Rita’s intelligent sensing software was built by Affective State in Winchester,  with Glasgow-based We Are Snook providing service design expertise, and the University of Kent’s Centre for Child Protection leading the consortium. For more information, visit:

6 total comments on this postSubmit yours
  1. So how many health care workers are going to lose their jobs, sorry i don’t think this is a good idea, whats up with human care.The trouble now is computers are taking many peoples jobs away from them.

  2. Wow. What a depressing idea – makes me want to cry! Maybe the ‘strain of taking care of Britain’s aging population’ could be shouldered by human beings? with kindness, and beating hearts?

  3. Duane and Wendy,
    Your comments are very valid and in an ideal world, that’s what would happen. However, demand for healthcare far far outstrips supply, and the majority of that demand is from the elderly ( as the occasional visit to my GP’s surgery shows).
    If having Rita enables me (I’m 60) to live wherever I want ( as opposed to being near a GP’s surgery) and access advice when I want it ( as opposed to booking an appointment in 3 days time) then Rita gets my vote.
    By the way I’m married to a nurse and witness what pressures they are already under.

  4. Duane and Wendy, I really sympathise with your sentiments, as I too feel that it is vital that we don’t de-humanise care, and I would be horrified at the thought of anyone taking RITA as a substitute for real human contact. The concept is for something to “fill the gap” for people who are left for hours at a time isolated and lonely in between visits from relatives or carers, and at the moment the best they get is a text based tele health app, or a tv screen. E-health is inevitable as our ageing population outstrips our ability to support it. The idea of RITA is that she would be able to provide conversation and a friendly interface to the e-health world, between human visits, and also to maintain a more personalised continuity of information between carers. We are consulting constantly with carers, health care staff and diverse elderly groups as we develop, but do feel free to contact the team with your thoughts and suggestions, as we really value the feedback.

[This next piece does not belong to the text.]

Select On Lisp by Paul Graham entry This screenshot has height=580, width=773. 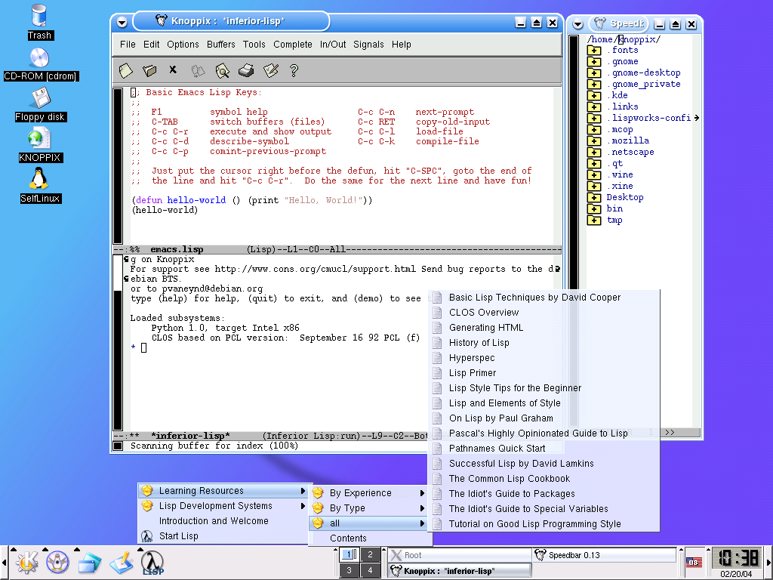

  5. Having had three elderly relatives die in the past five years, but being painfully conscious that however hard I tried the majority of their time was spent alone (one in Belfast, one in Norfolk, one in South England) I would not have seen RITA as a substitute for me, other family members and for the professional carers each had. Rather RITA would have augmented what we all did to make at least two of those elderly men a little less lonely and bewildered in their final years. The reality is that in a society that has grown away from living in extended family units, with increased younger generation mobility, and with an ageing population, I think we do need to look to technology for some of the answers. For myself, I’d pre-order a RITA for my own elder years !

  6. My instant reaction is a lot of people will loose their job. what will happen in the case where the person needs reassurance from a human or the person get more confused? I think Rita will be ideal in the case where an elderly person requires someone to converse with and in those emergency situation. I hope people don’t loose their jobs as a result, think of the impacts.